L'attentat contre la mosquée de Bayonne appelait une riposte de tous ceux qui ne sauraient confondre le combat laïque avec les appels à la haine contre une catégorie de citoyens français constamment renvoyés à leur religion, réelle ou supposée. Aucun homme politique n'était mieux placé que Jean-Luc Mélenchon pour prendre l'initiative d'un rassemblement clairement antiraciste et antifasciste, empêchant la récupération de l'inquiétude de Français et d'immigrés, renvoyés à la définition coloniale de populations musulmanes. Candidat du Front de gauche en 2012, Mélenchon parlait une belle langue laïque et républicaine, qui lui avait valu le soutien de Charb. Le directeur de la publication de Charlie n'était pas un de ces artistes mondains que l'on installe dans le carré VIP des meetings électoraux. Charb était profondément engagé, il rêvait d'un véritable parti des travailleurs, et ne cachait pas ses sympathies pour les communistes. Il donnait des dessins à l'Humanité, comme, avant lui, Wolinski.

Les dessinateurs de Charlie ne suivaient pas tous Charb dans l'engagement politique, mais Cabu était un précurseur des luttes écologistes, Tignous passait de longues heures à aider les gamins des cités de Montreuil à s'exprimer par le dessin. Les dessins politiques d'Honoré décryptaient les mensonges et les postures de la droite, avec autant de talent que d'intelligence du monde. Tous ceux qui combattent le capitalisme mondialisé savent ce qu'ils doivent à Bernard Marris, l'oncle Bernard de Charlie, qui dévoilait chaque semaine les impostures des économistes serviles. Jean-Luc Mélenchon sait tout cela, du moins le savait-il, ce qui semblait le distinguer des opportunistes courant après les votes communautaires, façon Besancenot ou Hamon. Le dernier texte de Charb, Lettre ouverte aux escrocs de l'islamophobie qui font le jeu des racistes, était diffusé par des militants de LFI. Mieux encore, lorsque la pression des « indigènes » et autres islamistes a fait interdire une adaptation théâtrale du texte de Charb à l'université de Lille, La France insoumise a organisé une représentation à Paris, avec un débat animé par Danielle Simonnet, oratrice nationale.

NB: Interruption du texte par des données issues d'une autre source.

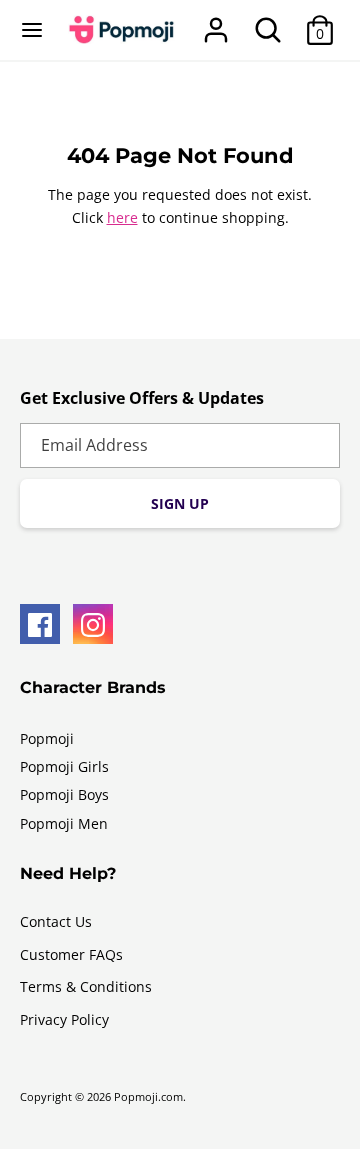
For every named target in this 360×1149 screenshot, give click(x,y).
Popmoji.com (148, 1097)
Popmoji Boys (64, 794)
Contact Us (56, 921)
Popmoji (47, 738)
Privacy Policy (64, 1019)
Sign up (180, 503)
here (122, 217)
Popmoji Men (64, 823)
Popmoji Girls (64, 766)
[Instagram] (93, 624)
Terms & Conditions (86, 986)
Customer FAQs (71, 954)
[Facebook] (40, 624)
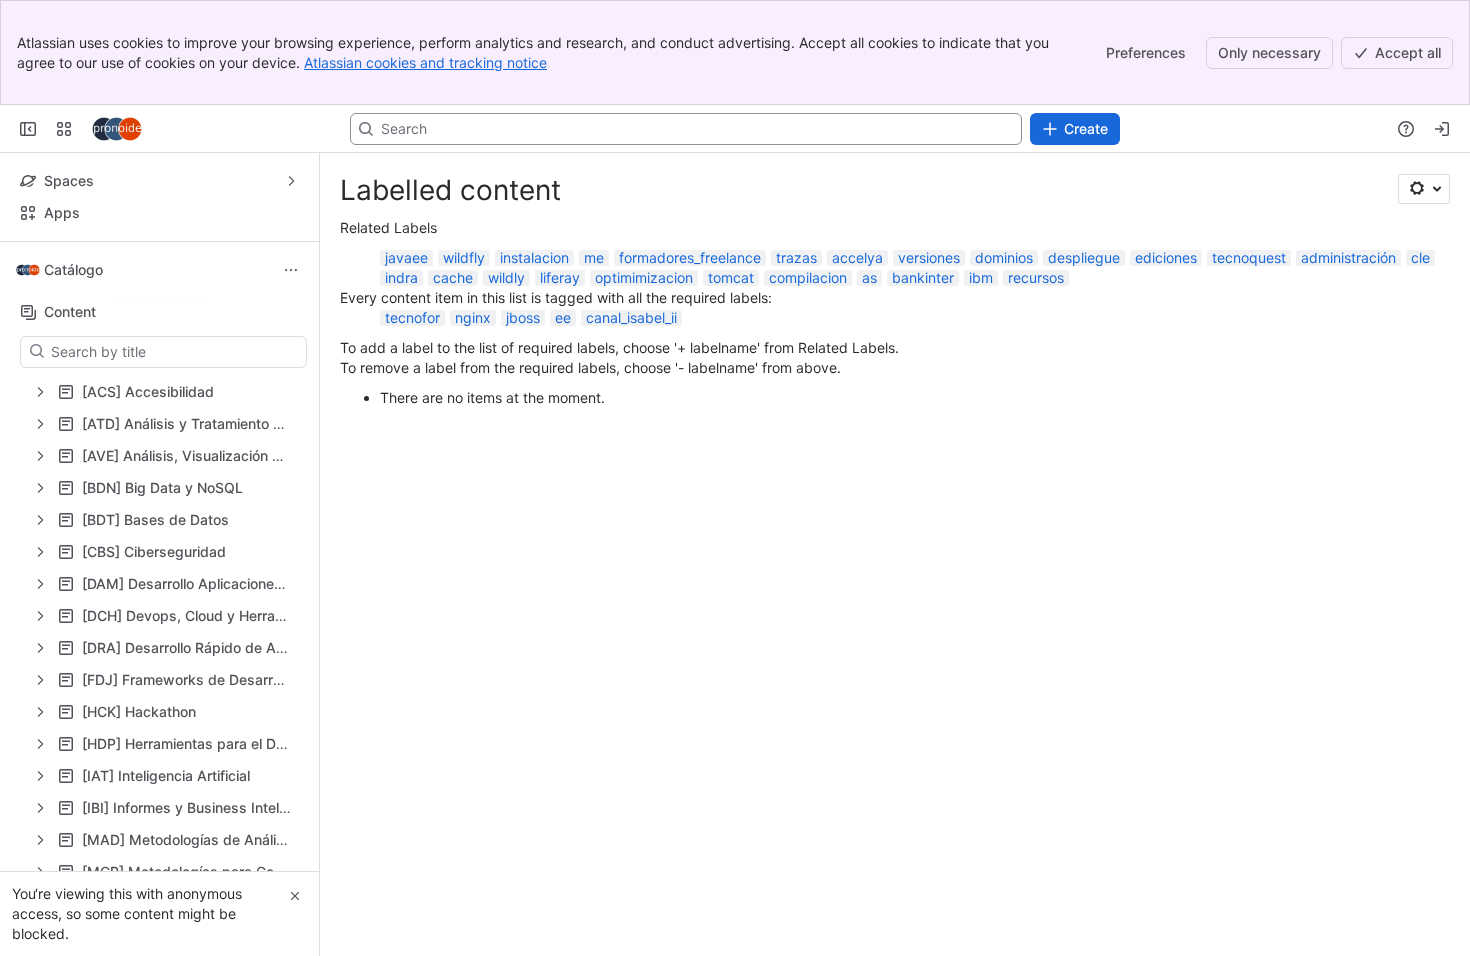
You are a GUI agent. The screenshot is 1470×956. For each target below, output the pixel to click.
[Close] (295, 896)
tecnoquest (1249, 257)
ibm (981, 277)
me (594, 257)
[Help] (1406, 129)
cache (453, 277)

Comment comprendre, dès lors, que Jean-Luc Mélenchon se rallie à une « marche contre l'islamophobie », décidée avant l'attentat de Bayonne, par ces escrocs idéologiques que dénonçait Charb ? Le premier organisateur de cette manifestation, Madjid Messaoudene, élu de Saint-Denis, s'était distingué, en 2012, en ironisant sur Twitter sur l'importance accordée à l'assassinat d'enfants juifs dans une école de Toulouse. Naturellement, il n'était pas Charlie, en 2015, il ne s'est pas ému des attentats du 13 novembre, réservant son émotion au sort des terroristes retranchés dans un immeuble de Saint-Denis. Un parti politique responsable, des parlementaires, et jusqu'à Philippe Martinez, secrétaire général de la CGT, se rangent donc derrière cet individu, qui n'a de cesse de combattre la laïcité et la République !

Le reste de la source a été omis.